OHA Releases Quarterly Legislative Report on Oregon’s Health System Transformation
SALEM—Oregon’s health system transformation continues to pay dividends for Oregonians. Even as uncertainty about health care continues at the federal level, Oregon is seeing improved health outcomes, increased health coverage and lower costs to the state.
That's the message of the quarterly legislative report released today by the Oregon Health Authority (OHA). The report provides the Legislature with results and data on the progress of Oregon’s health transformation and the vital health care coverage for children and families struggling to make ends meet, including low-income working families.
“Oregon has a long history of bipartisan health care reform that has improved access to affordable, high-quality health care,” said OHA Director Lynne Saxton. “We don’t yet know the impact on the state of the national health care debate, but from this report we know that the progress we are making here in Oregon is real and measurable.”

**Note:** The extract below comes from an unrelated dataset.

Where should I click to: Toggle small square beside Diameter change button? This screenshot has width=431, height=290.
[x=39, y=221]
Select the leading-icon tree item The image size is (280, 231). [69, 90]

The Oregon Health Plan (OHP) provides needed health coverage to approximately 1 million people, or more than one in four Oregonians and more than one in three residents in many rural counties. It is the largest health plan in the state and the engine for the health system transformation that has improved health outcomes and saved the federal and state governments $1.4 billion since 2012.

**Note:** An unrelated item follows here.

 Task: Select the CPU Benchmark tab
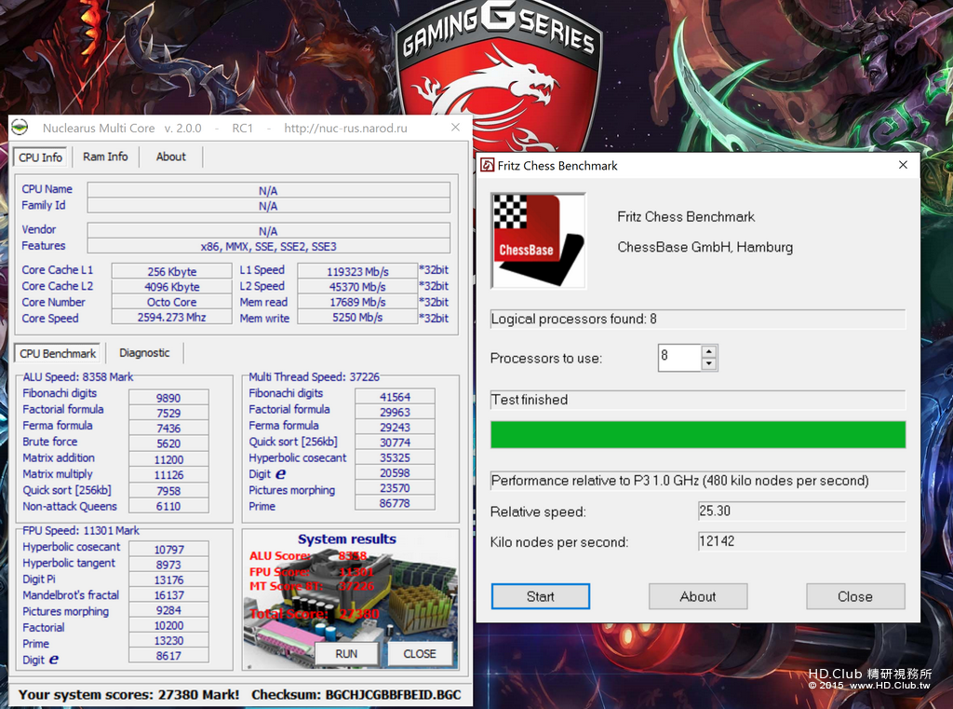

One in three Medicaid recipients has coverage through the Affordable Care Act
The quarterly report released today highlights that in September 2016, more than 378,000 Oregonians and one in three Medicaid recipients were receiving health care coverage through new income eligibility criteria allowed by the Affordable Care Act (ACA). The report also reveals that statewide, nearly 40 percent of working-age OHP members enrolled in a coordinated care organization (CCO) are employed and 8 percent are working more than full time.
CCOs maintain financial health as operating margins begin to stabilize
The increased membership resulting from the ACA expansion generally led to an increase in both the net assets and restricted reserves for Oregon’s CCOs. On a statewide basis, CCO operating and total margins have been trending downward from their peak in 2014. This stabilization is to be expected and the report includes financial data for Oregon’s 16 CCOs for 2014, 2015 and the first two quarters of 2016.
The quarterly legislative report also highlights financial pressures facing the Medicaid program and CCOs, including the impact on the OHP budget of increasing pharmacy costs. In 2015, pharmacy expenditures reached $674 million compared to $533 million in 2014. Hepatitis C drug expenditures continue to significantly increase, with $38 million spent on hepatitis C drugs in 2015 compared to $16.6 million in 2014.
The 2016 mid-year CCO metrics report also was released today. It lays out the progress of Oregon’s CCOs on quality measures as of June 2016. Measuring quality and access to care are key to moving health system transformation forward, to ensure high-quality care for Oregon Health Plan members.